▶ MATERIAL SHOWN
+ + + + +
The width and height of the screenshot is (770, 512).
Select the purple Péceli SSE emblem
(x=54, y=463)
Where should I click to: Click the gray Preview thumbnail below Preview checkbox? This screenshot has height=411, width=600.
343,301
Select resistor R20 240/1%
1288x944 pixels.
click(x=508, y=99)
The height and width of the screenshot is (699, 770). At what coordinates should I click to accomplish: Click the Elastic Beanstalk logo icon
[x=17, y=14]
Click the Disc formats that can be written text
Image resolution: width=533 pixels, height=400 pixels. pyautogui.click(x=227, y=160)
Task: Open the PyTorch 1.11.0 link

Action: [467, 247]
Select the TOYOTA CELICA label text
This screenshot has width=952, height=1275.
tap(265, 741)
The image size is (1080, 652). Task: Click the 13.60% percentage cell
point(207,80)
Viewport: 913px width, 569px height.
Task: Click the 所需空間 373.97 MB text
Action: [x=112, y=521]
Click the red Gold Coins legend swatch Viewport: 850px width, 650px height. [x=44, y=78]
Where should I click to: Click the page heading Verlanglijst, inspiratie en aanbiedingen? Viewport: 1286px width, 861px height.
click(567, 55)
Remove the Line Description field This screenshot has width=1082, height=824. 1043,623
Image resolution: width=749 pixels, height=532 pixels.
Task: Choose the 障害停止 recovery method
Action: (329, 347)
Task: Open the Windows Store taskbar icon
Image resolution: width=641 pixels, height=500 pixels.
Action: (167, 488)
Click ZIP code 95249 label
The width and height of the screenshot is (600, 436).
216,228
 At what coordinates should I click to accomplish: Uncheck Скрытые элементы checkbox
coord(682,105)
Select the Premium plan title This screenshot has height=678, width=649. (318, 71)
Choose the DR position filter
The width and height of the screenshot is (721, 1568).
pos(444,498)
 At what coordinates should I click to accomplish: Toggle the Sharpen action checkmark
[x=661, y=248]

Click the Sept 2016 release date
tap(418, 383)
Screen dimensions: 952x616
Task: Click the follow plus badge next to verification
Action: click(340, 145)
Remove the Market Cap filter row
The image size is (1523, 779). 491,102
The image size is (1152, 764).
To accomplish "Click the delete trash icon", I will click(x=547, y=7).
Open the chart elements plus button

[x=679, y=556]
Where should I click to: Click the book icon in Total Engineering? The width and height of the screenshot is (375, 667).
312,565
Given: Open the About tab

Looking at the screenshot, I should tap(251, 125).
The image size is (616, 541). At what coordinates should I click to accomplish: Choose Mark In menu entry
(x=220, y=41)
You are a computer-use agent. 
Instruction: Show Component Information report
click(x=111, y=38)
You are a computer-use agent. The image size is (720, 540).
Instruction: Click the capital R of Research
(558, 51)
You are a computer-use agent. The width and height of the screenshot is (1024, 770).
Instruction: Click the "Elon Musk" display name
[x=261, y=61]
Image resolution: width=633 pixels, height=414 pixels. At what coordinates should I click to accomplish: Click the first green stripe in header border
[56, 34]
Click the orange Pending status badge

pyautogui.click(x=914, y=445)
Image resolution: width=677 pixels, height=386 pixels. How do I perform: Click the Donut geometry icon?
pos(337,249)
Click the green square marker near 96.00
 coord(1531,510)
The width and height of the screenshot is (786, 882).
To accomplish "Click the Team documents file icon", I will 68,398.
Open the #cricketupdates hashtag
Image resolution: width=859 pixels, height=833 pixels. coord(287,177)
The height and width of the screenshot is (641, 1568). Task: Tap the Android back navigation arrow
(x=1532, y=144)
+ + + + +
Would you copy every line of the entries in which "agent" appears?

You are a computer-use agent. 
You are a computer-use agent. The image size is (720, 540).
You are a computer-use agent. The width and height of the screenshot is (1024, 770).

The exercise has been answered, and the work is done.